Forum Moderators: goodroi

Message Too Old, No Replies

"Disallow: //" - error or meaningful?

robots.txt crawler error

         

sitetruth

4:40 pm on Jul 11, 2007 (gmt 0)



The "robots.txt" file of a major site (the corporate site of a very large computer manufacturer with a three letter name) has a robots.txt file including

User-agent: *
Disallow: //
Disallow: /account/registration
Disallow: /account/mypro
Disallow: /account/myint
Disallow: /Admin

What's "Disallow: //" supposed to mean? Our crawler, SiteTruth, treated it as if it were "Disallow /", and refused to crawl the site at all. Yet that's clearly not the intent, or there would be no other entries.

Did their webmaster screw up, or is something special going on?

jdMorgan

5:17 pm on Jul 11, 2007 (gmt 0)

WebmasterWorld Senior Member 10+ Year Member



Interpret it literally: Do not fetch URL-paths which begin with "//".

No special handling should be required if your prefix-matching routine is correct -- i.e. neither "/" nor "//" is a special case in any way; If over the length of the prefix given in the robots.txt, the candidate Request_URI matches that prefix, then do not fetch.

A common error --as well as a common exploit-- is to link to or request example.com//foo or example.com/foo//bar

Because of a bug/feature/anomaly in the Apache Request_URI-to-filename translator, there are security implications to URL-paths containing multiple consecutive slashes. This being a public forum, I won't detail this. But multiple slashes *will* occur in links and HTTP requests, and to his/her credit, HAL's Webmaster was just being very thorough. Hopefully, they took 'stronger' measures in addition to the robots.txt directive, since robots.txt compliance is 'voluntary.'

Jim

sitetruth

10:42 pm on Jul 11, 2007 (gmt 0)



Ah. It turns out there's a separate problem. It's subtle, and webmasters should know about it.

It's quite common to redirect "foo.com" to "www.foo.com" with a 301 redirect. That's just good practice. But if you do that, also redirect "foo.com/robots.txt" to "www.foo.com/robots.txt".

The site that's been giving us trouble (which is "ibm.com") has, as its base robots.txt file, "User-agent: *, Disallow: /", which is a simple "all robots go away" command. But actual pages redirect to "www.ibm.com", and "www.ibm.com/robots.txt" has a different, and far less restrictive, robots.txt file. Presumably they were trying to prevent search engine aliasing, but the end result is confusion.

It's quite possible to redirect "robots.txt" files. "microsoft.com", for example, does it. Try "microsoft.com/robots.txt" in a browser and watch it redirect. So that works.

For "www.ibm.com", there are enough incoming links that they get listed in search engines, but if you're a small site and your incoming links are to "foo.com", this kind of error could hide you from search engines.

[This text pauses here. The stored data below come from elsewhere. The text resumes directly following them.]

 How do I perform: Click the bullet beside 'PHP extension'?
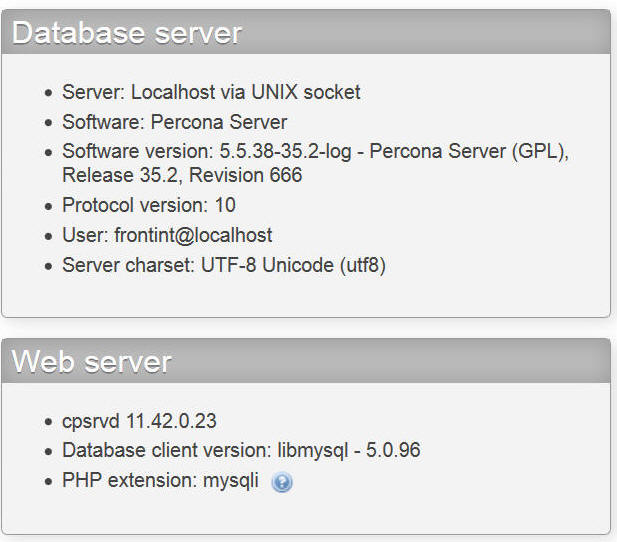point(48,482)
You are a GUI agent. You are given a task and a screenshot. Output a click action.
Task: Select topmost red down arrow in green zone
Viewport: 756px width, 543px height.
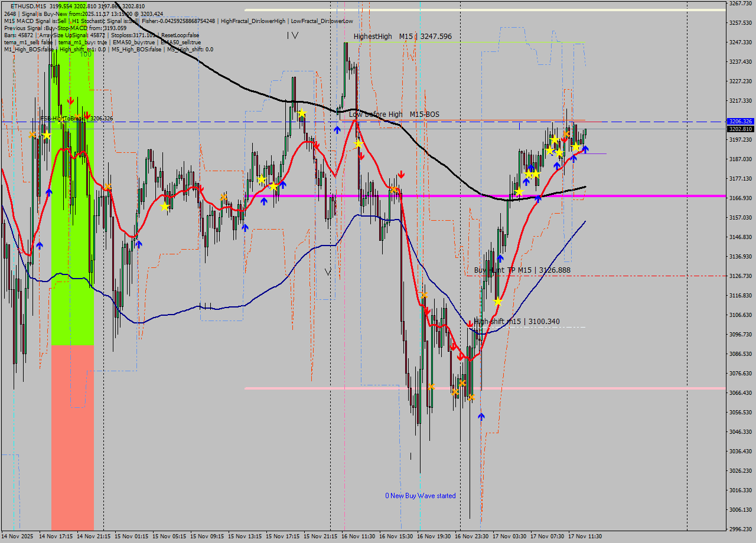click(70, 101)
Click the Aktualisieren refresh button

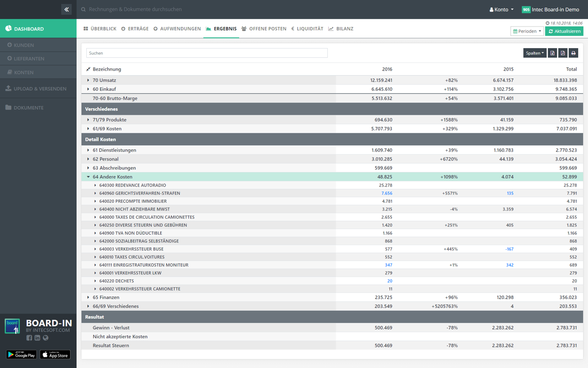click(x=564, y=31)
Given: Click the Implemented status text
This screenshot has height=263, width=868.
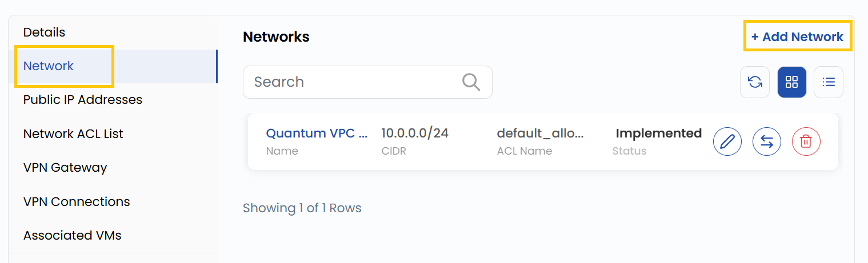Looking at the screenshot, I should (x=658, y=133).
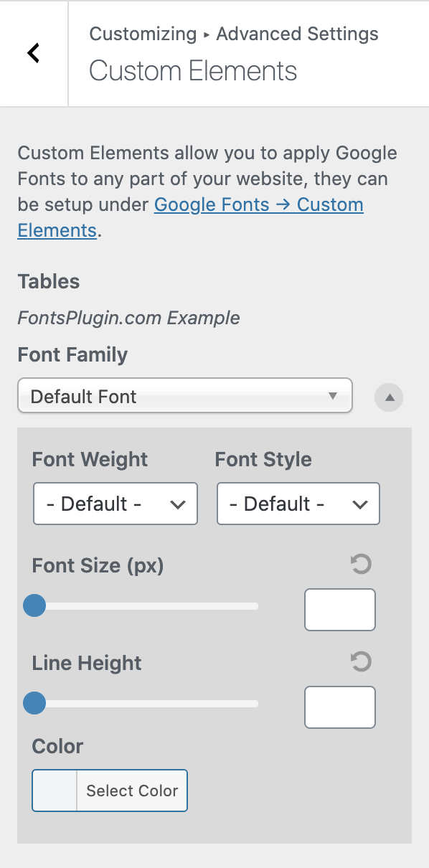Click the Select Color button

click(x=132, y=791)
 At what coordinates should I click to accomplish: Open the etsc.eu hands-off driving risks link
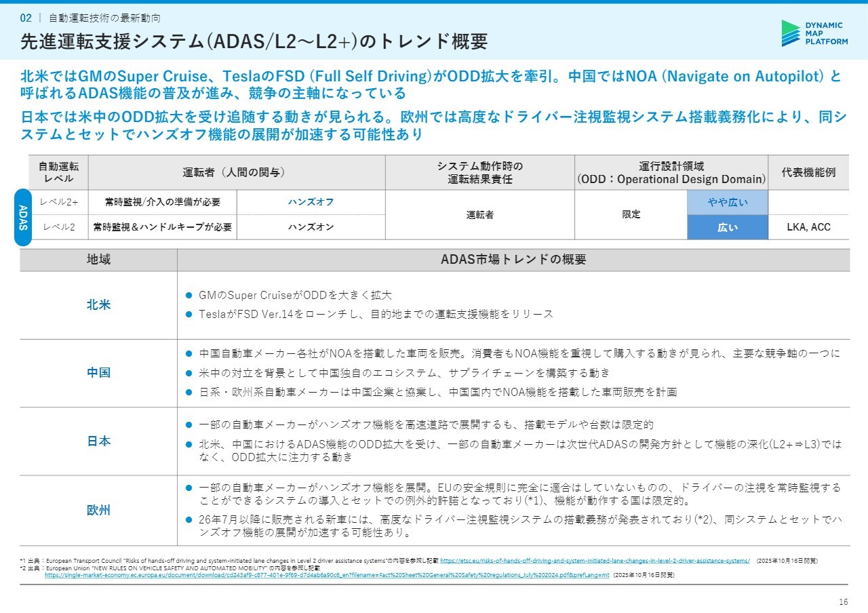click(x=595, y=561)
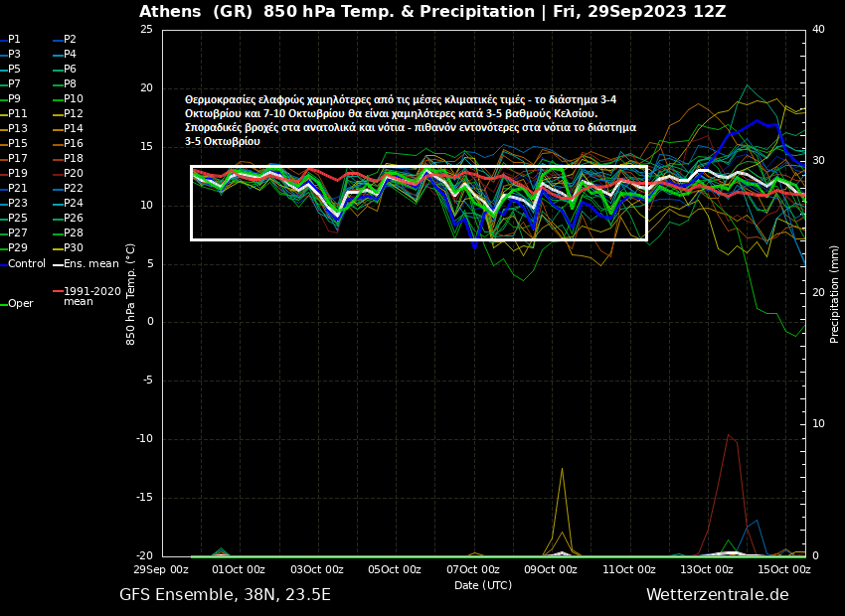Select the 29Sep 00z date tick label
845x616 pixels.
click(162, 569)
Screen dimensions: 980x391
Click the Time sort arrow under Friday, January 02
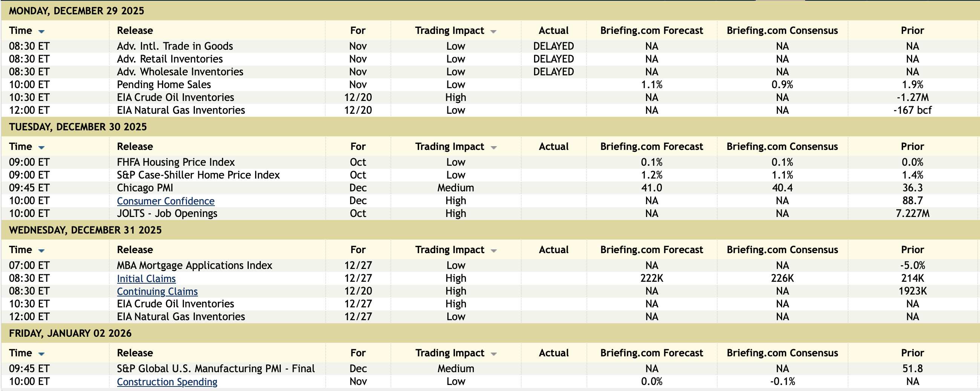point(41,354)

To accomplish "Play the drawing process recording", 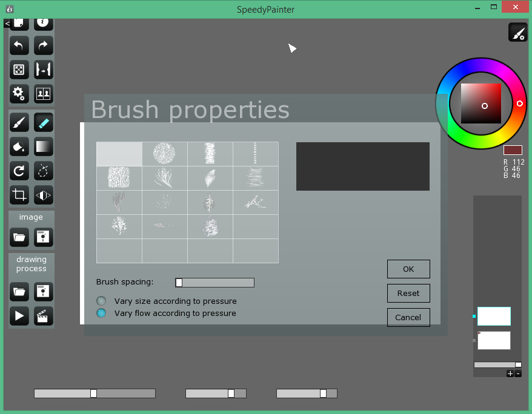I will 19,315.
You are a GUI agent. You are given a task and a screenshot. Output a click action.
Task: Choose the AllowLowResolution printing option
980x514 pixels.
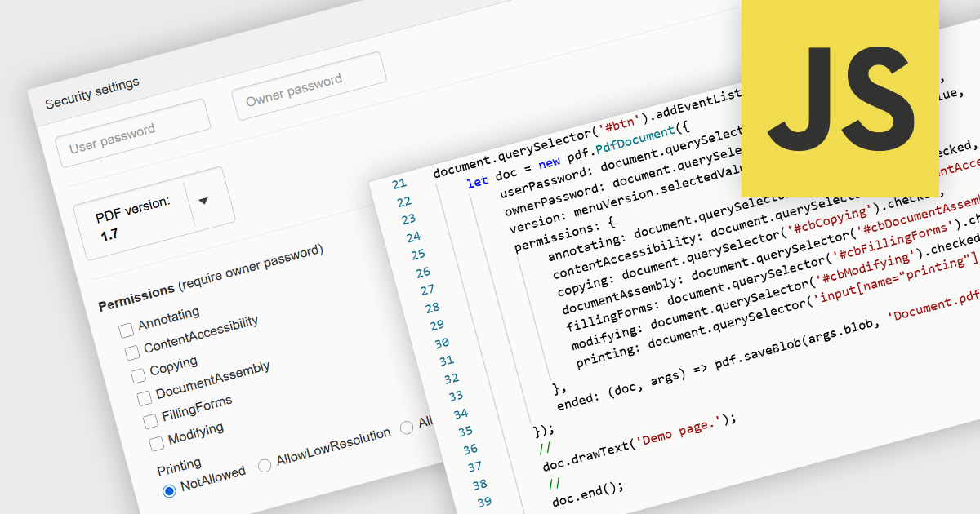tap(265, 465)
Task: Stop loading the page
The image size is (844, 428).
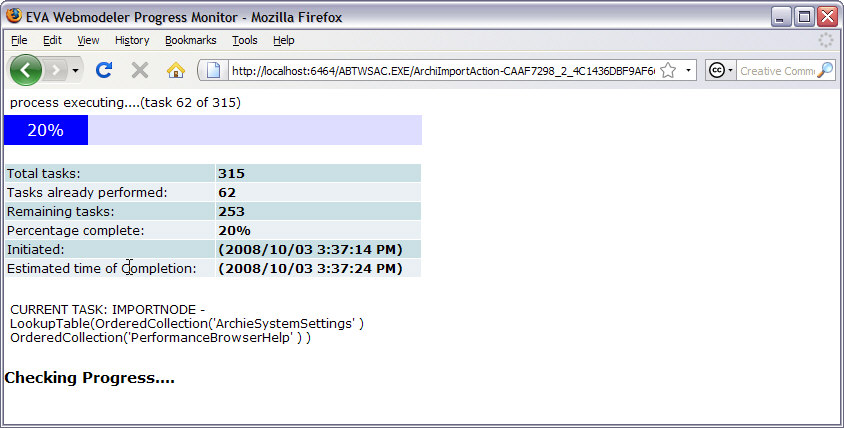Action: (x=140, y=70)
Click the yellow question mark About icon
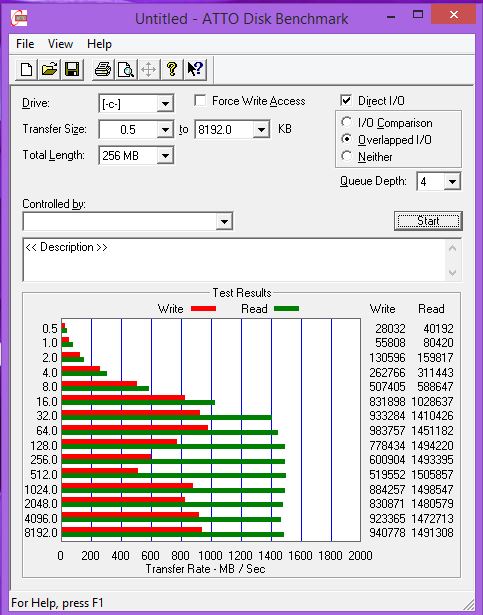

(We run a crawler that rates sites, so we're looking at this from the robot's side, not the webmaster's side. We get to see all the dirty laundry of web site design.)

Lord Majestic

11:10 pm on Jul 11, 2007 (gmt 0)

WebmasterWorld Senior Member 10+ Year Member



It is best not to redirect robots.txt. Keep it simple and it will be more reliable - do not assume that if it works for Google then it will work for everyone else.

jdMorgan

11:58 pm on Jul 11, 2007 (gmt 0)

WebmasterWorld Senior Member 10+ Year Member



It is not always possible to redirect robots.txt. Some shared virtual hosting providers "wrap" robots.txt files in a script which echoes the user's robots.txt if present, or serves a default robots.txt if no user-provided robots.txt file is present. As this is done using a server-configuration-level Alias directive, it is invoked before any "user-level" redirects can be applied.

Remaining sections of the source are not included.